Dans un premier temps, le gouvernement demande la labellisation par l’Inca (Institut National du Cancer) de 5 sites de recherches qui devront entre autre, accélérer le transfert des avancées de la recherche au bénéfice des patients.La participation des malades aux essais cliniques devra être augmentée de 50%.  Quand on sait à quel point la recherche avance vite, il est bon de savoir que nous pourrons bénéficier des découvertes scientifiques plus rapidement qu’auparavant.
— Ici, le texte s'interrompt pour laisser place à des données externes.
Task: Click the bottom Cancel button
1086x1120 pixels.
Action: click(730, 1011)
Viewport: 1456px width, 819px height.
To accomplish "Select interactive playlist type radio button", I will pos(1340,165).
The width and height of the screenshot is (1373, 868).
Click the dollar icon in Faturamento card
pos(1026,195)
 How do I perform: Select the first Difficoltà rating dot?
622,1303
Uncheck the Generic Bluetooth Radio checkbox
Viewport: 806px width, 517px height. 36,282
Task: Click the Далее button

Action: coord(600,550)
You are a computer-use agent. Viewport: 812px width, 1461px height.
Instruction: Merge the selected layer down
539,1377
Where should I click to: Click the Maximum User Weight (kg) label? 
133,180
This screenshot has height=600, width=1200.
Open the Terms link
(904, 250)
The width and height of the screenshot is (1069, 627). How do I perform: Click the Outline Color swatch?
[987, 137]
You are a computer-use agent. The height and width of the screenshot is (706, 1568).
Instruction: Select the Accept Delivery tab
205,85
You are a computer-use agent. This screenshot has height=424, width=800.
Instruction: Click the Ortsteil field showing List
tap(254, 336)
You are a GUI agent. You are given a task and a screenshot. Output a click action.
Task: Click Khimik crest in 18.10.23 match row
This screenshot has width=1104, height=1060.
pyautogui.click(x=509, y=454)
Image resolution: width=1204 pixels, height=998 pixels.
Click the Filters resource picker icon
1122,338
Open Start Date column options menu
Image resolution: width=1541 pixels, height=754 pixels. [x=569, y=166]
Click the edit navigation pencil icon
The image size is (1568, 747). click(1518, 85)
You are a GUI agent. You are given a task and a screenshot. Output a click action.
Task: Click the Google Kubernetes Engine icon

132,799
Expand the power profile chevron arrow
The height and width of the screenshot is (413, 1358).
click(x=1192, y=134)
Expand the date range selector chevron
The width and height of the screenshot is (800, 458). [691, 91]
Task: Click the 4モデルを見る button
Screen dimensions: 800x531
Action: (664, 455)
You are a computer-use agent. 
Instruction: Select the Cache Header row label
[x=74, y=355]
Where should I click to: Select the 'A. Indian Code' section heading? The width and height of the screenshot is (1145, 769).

Notre président veut réduire les inégalités sociales et régionales importantes avec l’installation de 74 IRM dont 39 dans les régions où la mortalité est la plus élevée.Les objectifs du dépistage systématique du sein et du colon devront être revus à la hausse : plus 15% au niveau national et plus 50% dans certains départements. Malheureusement, rien sur les promesses de Madame Bachelot concernant le dépistage des femmes à risque de moins de 50 ans (Marie Claire de Novembre) et je n’ai pas trouvé quels seraient les moyens mis en oeuvre pour augmenter les résultats très mitigés du dépistage actuel.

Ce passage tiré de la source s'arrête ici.